Elio e le storie tese con Rocco Siffredi eseguono Un bacio piccolissimo. Una pantomima recitata da Rocco (dopo una battuta di cattivo gusto) fa da introduzione all’apparizione degli Elii trasformati in bambini che imbracciano strumenti small size, ma suonandoli davvero. Entertainement puro, fatto da musicisti veri, bravi, che si divertono a prendere in giro il tema, la canzone e lo show business in genere, facendo a loro volta business sul divertimento. Ma al tempo stesso, ripeto, con cognizione di causa, cioè sapendo la musica e sapendo giocare con essa da maestri. La citazione finale di Teen Town, composta da Jaco Pastorius per i Weather Report, è un colpo da maestri.

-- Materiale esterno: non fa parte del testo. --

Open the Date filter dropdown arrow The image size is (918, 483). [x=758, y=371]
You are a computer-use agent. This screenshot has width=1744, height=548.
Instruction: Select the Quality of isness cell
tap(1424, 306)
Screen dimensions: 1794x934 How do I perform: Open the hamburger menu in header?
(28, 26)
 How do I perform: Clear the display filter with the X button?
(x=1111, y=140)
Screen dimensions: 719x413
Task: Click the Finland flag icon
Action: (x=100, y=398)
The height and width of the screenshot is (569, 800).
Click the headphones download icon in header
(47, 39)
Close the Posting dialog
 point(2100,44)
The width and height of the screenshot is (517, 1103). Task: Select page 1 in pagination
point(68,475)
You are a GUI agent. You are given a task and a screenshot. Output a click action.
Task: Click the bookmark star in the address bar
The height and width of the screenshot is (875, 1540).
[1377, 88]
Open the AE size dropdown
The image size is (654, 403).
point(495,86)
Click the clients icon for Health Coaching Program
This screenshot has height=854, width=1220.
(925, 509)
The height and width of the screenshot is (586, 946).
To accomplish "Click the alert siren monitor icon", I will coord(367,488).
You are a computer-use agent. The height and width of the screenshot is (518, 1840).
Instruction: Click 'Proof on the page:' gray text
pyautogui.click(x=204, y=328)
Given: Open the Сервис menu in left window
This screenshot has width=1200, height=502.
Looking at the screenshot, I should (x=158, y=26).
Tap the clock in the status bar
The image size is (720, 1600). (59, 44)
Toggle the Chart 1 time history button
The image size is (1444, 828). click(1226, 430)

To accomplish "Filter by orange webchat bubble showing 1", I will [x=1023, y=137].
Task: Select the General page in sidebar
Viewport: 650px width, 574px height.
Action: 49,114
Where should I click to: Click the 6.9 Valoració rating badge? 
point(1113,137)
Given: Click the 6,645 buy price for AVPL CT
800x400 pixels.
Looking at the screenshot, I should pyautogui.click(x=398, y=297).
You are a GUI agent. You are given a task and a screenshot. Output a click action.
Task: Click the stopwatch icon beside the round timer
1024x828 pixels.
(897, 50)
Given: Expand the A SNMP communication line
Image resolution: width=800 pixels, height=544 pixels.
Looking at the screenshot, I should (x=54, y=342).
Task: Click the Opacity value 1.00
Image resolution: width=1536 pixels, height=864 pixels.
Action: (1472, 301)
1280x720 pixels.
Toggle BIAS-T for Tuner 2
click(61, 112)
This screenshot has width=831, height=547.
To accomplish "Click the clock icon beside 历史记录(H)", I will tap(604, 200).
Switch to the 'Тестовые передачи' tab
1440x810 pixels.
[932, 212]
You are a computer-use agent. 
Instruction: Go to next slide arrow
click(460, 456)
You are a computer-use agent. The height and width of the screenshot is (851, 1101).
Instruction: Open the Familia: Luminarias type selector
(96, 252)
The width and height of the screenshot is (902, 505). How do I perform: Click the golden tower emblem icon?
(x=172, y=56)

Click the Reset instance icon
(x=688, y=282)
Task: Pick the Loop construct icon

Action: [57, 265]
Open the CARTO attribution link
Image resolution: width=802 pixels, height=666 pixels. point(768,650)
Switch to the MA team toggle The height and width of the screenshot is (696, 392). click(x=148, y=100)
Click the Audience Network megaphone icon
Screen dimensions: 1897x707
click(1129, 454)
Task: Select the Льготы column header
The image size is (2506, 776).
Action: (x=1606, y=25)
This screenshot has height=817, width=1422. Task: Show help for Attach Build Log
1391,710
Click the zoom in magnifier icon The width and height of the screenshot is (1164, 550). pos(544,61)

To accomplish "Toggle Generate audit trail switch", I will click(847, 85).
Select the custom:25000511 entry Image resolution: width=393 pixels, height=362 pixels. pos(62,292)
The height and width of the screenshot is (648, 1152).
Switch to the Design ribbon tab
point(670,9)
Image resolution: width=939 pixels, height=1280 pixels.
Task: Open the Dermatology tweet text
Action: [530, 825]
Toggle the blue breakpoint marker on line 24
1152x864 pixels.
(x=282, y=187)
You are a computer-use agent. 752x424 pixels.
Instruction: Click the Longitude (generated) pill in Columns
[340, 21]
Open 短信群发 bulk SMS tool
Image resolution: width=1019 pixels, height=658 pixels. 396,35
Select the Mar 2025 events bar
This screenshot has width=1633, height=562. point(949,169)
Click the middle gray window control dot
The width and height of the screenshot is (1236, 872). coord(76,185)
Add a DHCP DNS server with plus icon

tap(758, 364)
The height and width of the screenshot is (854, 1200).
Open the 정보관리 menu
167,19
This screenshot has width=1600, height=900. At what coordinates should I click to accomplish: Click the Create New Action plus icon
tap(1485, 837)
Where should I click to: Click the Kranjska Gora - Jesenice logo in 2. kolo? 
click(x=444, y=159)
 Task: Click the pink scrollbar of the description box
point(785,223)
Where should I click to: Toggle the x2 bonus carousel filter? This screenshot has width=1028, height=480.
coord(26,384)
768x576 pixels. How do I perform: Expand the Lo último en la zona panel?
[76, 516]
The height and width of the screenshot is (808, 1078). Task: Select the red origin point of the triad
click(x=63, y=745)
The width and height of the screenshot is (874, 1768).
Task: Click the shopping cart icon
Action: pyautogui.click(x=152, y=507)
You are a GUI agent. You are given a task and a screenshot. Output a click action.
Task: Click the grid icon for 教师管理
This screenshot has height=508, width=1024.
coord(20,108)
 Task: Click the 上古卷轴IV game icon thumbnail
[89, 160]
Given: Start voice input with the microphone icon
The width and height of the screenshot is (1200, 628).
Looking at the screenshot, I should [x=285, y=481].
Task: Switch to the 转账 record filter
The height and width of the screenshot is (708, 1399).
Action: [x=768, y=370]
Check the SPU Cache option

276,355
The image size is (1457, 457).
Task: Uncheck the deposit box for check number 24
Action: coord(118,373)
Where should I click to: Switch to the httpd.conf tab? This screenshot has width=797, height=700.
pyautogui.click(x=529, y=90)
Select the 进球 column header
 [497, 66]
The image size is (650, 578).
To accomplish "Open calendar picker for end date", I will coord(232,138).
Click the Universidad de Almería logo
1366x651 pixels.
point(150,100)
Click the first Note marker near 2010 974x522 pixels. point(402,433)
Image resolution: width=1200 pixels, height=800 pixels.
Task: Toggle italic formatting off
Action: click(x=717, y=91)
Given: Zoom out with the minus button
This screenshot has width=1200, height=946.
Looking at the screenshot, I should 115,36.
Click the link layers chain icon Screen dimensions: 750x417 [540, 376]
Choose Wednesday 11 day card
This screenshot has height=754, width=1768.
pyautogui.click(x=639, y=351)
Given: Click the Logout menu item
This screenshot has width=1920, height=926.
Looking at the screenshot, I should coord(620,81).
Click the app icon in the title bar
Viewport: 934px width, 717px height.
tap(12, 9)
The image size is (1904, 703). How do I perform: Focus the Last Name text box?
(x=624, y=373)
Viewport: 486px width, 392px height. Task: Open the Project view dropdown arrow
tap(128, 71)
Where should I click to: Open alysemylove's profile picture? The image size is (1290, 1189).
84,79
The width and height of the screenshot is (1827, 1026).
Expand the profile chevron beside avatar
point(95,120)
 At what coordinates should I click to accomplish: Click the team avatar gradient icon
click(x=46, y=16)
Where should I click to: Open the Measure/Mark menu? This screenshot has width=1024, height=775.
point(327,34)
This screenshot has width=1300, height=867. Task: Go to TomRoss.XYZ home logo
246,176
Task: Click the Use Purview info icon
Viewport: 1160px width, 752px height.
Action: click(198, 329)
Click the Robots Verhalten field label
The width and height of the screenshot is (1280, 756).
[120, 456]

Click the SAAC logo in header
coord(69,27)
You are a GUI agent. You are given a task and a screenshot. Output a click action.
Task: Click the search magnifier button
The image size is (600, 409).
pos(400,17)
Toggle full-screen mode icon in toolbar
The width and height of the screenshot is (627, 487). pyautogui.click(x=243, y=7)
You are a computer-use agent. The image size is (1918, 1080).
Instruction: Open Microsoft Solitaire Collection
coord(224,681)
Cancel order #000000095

Dopo il botto si va velocemente (si fa per dire) verso la conclusione, ma non dimentichiamolo, manca ancora la gara dei giovani. Max Gazzè interpreta Ma che freddo fa: abbastanza imbarazzante e stonato, il pezzo è sbagliato per lui, e dà l’impressione di trovarsi a suo agio solo sulle sue canzoni. La bravissima Chiara Galiazzo canta Almeno tu nell’universo, più simile alla versione di Elisa che a quella inarrivabile di Mia Martini ne risulta una versione senza trasporto drammatico, asettica, sterilizzata. Infine gli Almamegretta, orfani del cantante Raiz, da poco convertito all’ebraismo e quindi impedito a cantare per motivi religiosi, interpretano un Ragazzo della via Gluck da archiviare in fretta, in salsa ragamuffin-passo-strascicato-da-primo-maggio. Una parentesi dedicata al bravo Stefano Bollani porta alla gara dei giovani, che inizia – ahimè – alle 23,50. I brani sono stati già analizzati negli articoli riguardanti le serate precedenti a questa. Si esibiscono nell’ordine Antonio Maggio con il suo tormentone, Ilaria Porceddu e una canzone ben scritta e vocalmente impegnativa, i Blastema con i loro pieni-vuoti rock e Renzo Rubino con la sua romanza gay. Alla fine Il Cile (escluso dalla finale) avrà il premio per il miglior testo, Renzo Rubino il premio della critica e Antonio Maggio la vittoria finale. Via alle discussioni.